Please note that the following document, although believed to be correct at the time of issue, may not represent the current position of the CRA.
Prenez note que ce document, bien qu'exact au moment émis, peut ne pas représenter la position actuelle de l'ARC.
Please note that the following document, although believed to be correct at the time of issue, may not represent the current position of the Department.
Prenez note que ce document, bien qu'exact au moment émis, peut ne pas représenter la position actuelle du ministère.
Principal Issues: Whether a specific agreement should be bifurcated into two components, namely a sale and a loan.
Position: No.
Reasons: The agreements represent purchase and sale agreements and do not create a lender/borrower relationship with respect to the prepaid amount. Jurisprudence does not appear to lend support to the notion of bifurcating the agreements into two components, namely a forward sale and a loan.
May 31, 2001
Calgary Tax Services Office HEADQUARTERS
Oil & Gas Specialists Karen Power, CA
Industry Specialist Services (613) 957-8953
Attention: Zul Ladak & Bharat Patel
2000-006233
Resource Allowance - Prepaid Forward Sales
We are replying to your letter of December 19, 2000, in which you requested our opinion on whether payments received by XXXXXXXXXX under a Master Forward Sales Agreement ("Master") and Form of Purchase Agreement ("Purchase") should be bifurcated into two components, namely a sale and a loan.

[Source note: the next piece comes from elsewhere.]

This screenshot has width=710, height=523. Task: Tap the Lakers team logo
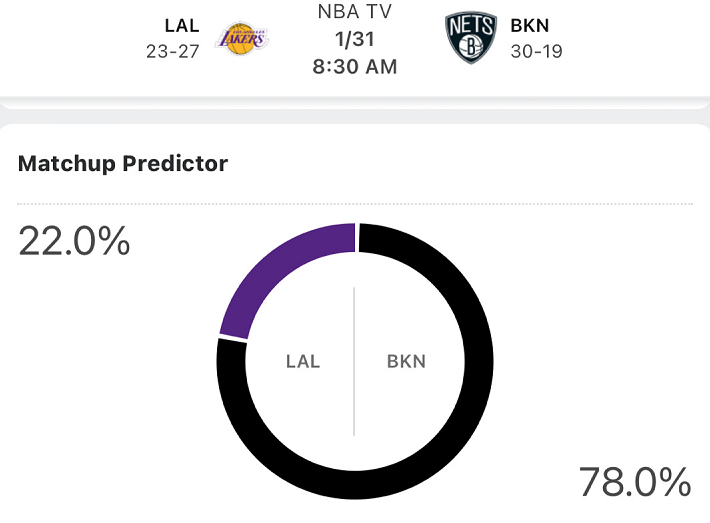(x=242, y=39)
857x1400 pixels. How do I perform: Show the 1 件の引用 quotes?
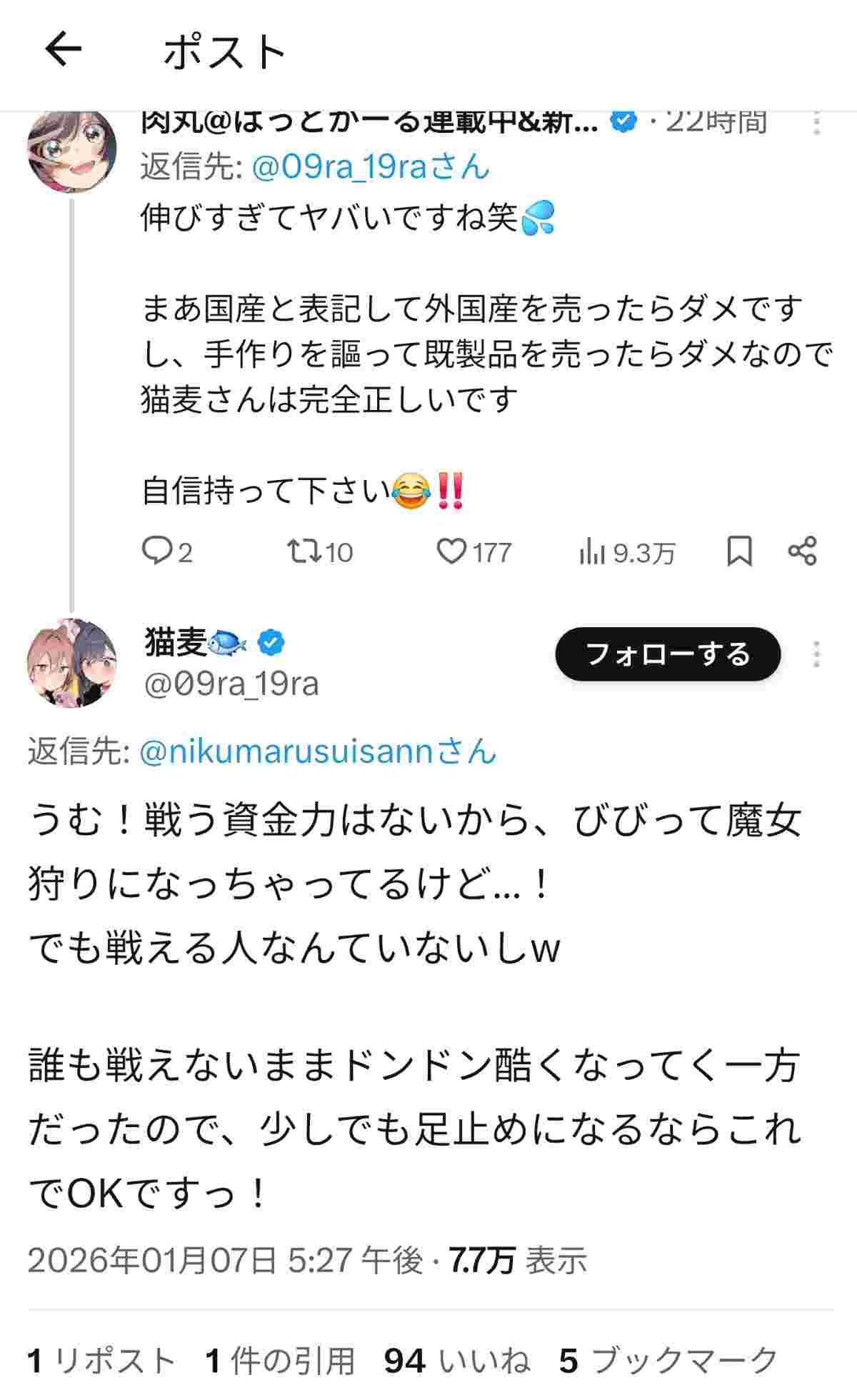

The facts, as we understand them, are as follows:
- XXXXXXXXXX acquired interests in certain Master and Purchase agreements from XXXXXXXXXX
- The Master and Purchase agreements are between XXXXXXXXXX
- The Master agreement provides the general terms under which the Purchase agreements operate, including among other things:
XXXXXXXXXX
- XXXXXXXXXX
We have reviewed the Master and Purchase agreements which you have provided and in our view the agreements are arrangements under which XXXXXXXXXX receives an immediate cash payment ("the prepayment") and oblige XXXXXXXXXX to deliver an agreed quantity of production at some time in the future. The agreements combine a financing component and a forward sale of production into a single integrated contract.

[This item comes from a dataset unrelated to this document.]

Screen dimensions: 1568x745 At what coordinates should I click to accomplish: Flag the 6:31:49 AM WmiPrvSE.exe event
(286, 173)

As you have indicated, the Canadian courts have relied on the legal form of contracts to determine the income tax treament. The Supreme Court held in Shell Canada Ltd. v. The Queen, 99 DTC 5682 and other decisions, that the economic realities of a situation cannot be used to recharacterize a taxpayer's bona fide legal relationships. It held that absent a specific provision of the Income Tax Act (the "Act") to the contrary or a finding that there is a sham, the taxpayer's legal relationships must be respected in tax cases. Recharacterization is only permissible if the label attached by the taxpayer to the particular transaction does not properly reflect its actual legal effect. In our view, recharacterization is not appropriate in this situation.

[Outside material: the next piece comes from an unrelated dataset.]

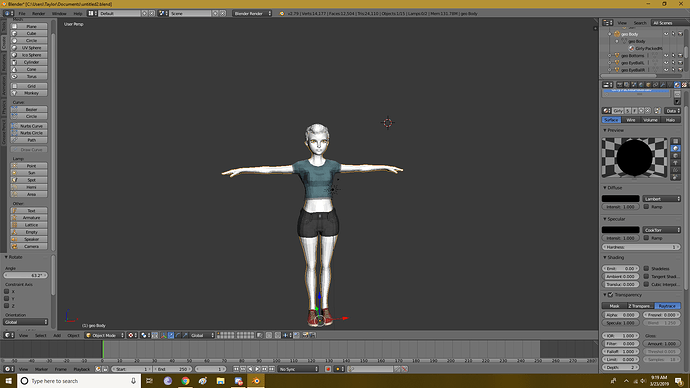Click the black Diffuse color swatch
The height and width of the screenshot is (388, 690).
[x=620, y=199]
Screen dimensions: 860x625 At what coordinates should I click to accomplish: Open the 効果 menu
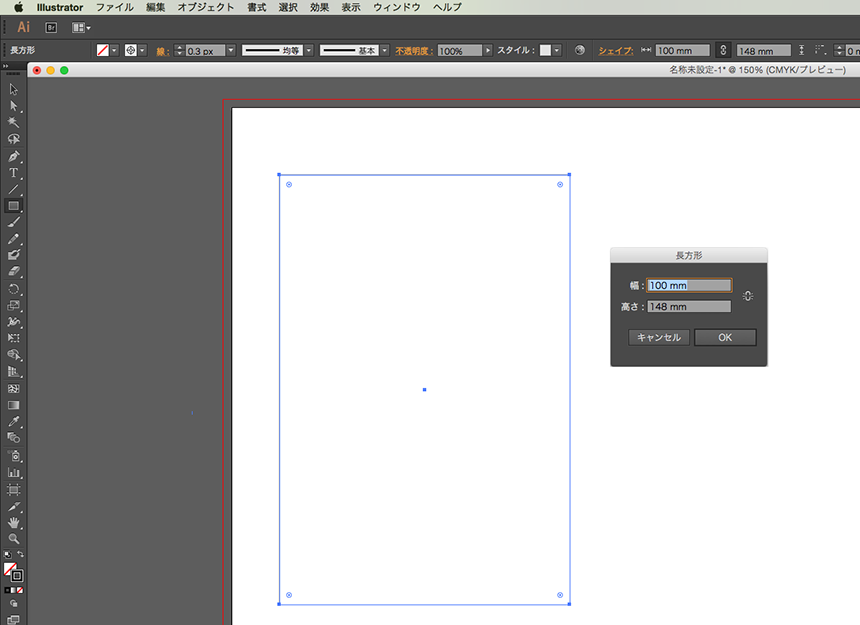click(x=319, y=7)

The issue of whether payments were an acquisition of a resource property or in substance a loan was considered in the case of Alberta and Southern Gas Co. Ltd. v. Her Majesty the Queen, 76 DTC 6362. The conclusion of Cattanach J. at page 6365 was that:
"In my view the transactions are not temporary loans by the plaintiff to Amoco for the reason that an essential element of a loan is lacking. The essence of a loan is that the advance shall be repaid. The agreements provide that nothing there shall be construed as creating a personal liability on Amoco to repay the principal sum advanced and interest thereon but that the plaintiff for its reimbursement shall look exclusively to the petroleum substances to the extent of Amoco's share therein which was assigned to the plaintiff. In the event that the petroleum substances should become exhausted, or otherwise unavailable, which is a distinct possibility which remains even though the plaintiff exercised extreme care in selecting fields for inclusion in the schedules to the agreement in which it was aware of the potential and estimated deposits underground, then in that event the plaintiff has no recourse against Amoco. I have not overlooked a provision that Amoco shall be liable for damages for breach of covenant but in view of the provision to the contrary that provision cannot include a covenant to repay. It is for these reasons that I am of the opinion that the transactions cannot be construed as being a loan in substance."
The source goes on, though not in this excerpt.